LACO horn Kristy McArthur Morrell answered: Sometimes my hands do get sweaty when I play my horn, mostly when I have to play outside in the summer time. I just keep a small towel on my knee so I can wipe off any perspiration.
Andrew, age 5, from Arcadia asks:
Do your lips and cheeks get sore when you play trumpet?
LACO principal trumpet David Washburn answered: No my lips and cheeks do not get sore when I play my trumpet. I have practiced for many hours so my lips and cheeks are used to playing trumpet. When I first started to play I was not able to play for long periods of time. And yes they did get sore in the beginning.
Asha, age 5 ½, from Los Angeles asks:
When you were little, did you whine when you practiced?
LACO principal clarinet Joshua Ranz, who was the leader of the Whimsical Winds program, answered: Sometimes I didn’t feel like practicing and I would complain about it. But my parents reminded me that if I wanted to play in band and orchestra with the other kids, I would have to learn my music. Often I didn’t like practicing, but I realized how gratifying it is to improve!
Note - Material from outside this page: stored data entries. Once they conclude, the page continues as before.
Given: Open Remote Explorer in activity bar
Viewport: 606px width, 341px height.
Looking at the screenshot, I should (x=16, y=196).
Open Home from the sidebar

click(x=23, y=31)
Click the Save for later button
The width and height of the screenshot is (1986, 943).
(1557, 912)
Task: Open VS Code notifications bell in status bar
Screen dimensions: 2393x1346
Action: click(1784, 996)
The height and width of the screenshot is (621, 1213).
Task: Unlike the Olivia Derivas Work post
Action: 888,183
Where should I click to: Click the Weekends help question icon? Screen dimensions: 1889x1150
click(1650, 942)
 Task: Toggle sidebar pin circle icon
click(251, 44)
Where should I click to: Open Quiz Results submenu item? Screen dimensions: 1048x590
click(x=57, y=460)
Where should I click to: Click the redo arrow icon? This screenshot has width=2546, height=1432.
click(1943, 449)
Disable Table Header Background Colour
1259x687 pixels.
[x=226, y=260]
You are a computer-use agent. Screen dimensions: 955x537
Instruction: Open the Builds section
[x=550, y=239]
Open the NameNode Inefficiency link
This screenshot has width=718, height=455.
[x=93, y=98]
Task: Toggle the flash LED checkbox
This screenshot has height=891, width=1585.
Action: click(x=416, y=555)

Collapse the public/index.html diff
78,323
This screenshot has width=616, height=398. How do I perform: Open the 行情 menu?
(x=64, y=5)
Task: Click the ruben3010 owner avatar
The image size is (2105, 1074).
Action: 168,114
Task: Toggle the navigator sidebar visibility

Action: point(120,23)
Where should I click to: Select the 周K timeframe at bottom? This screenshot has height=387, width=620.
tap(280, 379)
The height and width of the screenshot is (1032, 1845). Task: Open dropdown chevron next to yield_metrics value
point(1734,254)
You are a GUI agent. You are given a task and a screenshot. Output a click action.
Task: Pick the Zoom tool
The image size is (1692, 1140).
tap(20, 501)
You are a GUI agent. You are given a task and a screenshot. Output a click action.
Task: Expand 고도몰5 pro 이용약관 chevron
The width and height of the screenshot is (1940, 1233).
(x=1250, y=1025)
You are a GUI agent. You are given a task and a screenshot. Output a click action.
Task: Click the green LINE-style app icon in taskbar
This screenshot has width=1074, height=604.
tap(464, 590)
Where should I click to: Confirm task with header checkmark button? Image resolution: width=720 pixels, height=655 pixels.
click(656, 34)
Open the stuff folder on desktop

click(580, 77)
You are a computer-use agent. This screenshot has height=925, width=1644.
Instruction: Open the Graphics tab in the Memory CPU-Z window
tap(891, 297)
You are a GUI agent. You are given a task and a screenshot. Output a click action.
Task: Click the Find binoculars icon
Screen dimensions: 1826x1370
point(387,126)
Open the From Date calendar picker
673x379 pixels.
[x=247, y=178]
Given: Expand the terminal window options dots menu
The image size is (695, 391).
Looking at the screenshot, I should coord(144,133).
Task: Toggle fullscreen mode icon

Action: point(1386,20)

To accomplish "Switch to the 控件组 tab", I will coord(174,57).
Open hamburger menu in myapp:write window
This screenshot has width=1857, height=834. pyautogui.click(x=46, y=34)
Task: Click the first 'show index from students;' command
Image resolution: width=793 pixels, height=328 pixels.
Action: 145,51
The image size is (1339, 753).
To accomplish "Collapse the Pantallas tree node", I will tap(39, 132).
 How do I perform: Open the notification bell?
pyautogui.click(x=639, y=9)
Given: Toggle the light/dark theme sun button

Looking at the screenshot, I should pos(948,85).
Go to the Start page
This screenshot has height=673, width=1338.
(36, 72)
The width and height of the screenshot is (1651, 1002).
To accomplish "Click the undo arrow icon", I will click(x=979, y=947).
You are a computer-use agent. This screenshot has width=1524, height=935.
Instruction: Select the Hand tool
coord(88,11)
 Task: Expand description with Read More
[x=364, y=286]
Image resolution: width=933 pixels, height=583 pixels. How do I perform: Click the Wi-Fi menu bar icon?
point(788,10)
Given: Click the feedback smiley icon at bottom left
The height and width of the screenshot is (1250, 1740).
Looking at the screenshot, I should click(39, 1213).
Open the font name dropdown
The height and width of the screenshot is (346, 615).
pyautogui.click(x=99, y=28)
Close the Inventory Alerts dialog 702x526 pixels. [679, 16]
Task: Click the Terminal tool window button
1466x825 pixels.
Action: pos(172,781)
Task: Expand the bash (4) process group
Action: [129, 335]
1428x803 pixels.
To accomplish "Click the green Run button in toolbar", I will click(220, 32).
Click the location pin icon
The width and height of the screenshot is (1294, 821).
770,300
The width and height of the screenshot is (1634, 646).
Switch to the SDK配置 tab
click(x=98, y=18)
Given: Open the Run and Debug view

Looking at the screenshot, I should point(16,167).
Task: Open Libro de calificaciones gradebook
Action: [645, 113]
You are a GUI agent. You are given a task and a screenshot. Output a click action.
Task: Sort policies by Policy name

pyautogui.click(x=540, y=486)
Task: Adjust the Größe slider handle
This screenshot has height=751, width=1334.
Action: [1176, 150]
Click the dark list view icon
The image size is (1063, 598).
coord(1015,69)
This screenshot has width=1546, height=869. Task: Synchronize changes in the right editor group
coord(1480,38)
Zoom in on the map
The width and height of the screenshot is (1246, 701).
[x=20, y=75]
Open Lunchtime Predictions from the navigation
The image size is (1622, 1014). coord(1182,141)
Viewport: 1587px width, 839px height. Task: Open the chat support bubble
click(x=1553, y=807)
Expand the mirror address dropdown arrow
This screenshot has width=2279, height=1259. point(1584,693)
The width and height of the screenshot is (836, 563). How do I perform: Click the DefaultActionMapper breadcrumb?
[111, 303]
Willa, age 7, from Eagle Rock asks:
What is your favorite color?
From the three musicians we spoke to in the previous questions, we also found out their favorite colors – Kristy McArthur Morrell loves red, David Washburn is a fan of blue, and Joshua Ranz can’t get enough green.
Finally, we had one additional question come in through the online blog LA Story written by Laura Clark. Her daughter CC asks:
Why do they hold their hands inside the French horns?
Horn players put their hand inside the bell to affect the pitch. The placement of the hand helps to bend the pitch of the instrument higher or lower. Also, sometimes, the hand is used to make different sounds come out of the horn – this is called playing “stopped” horn.
Thanks to all again for joining in the fun during this season’s Family Concerts! If you missed out on any of the events, you can always catch a glimpse through LACO’s online photo gallery. We look forward to continuing the series in 2012!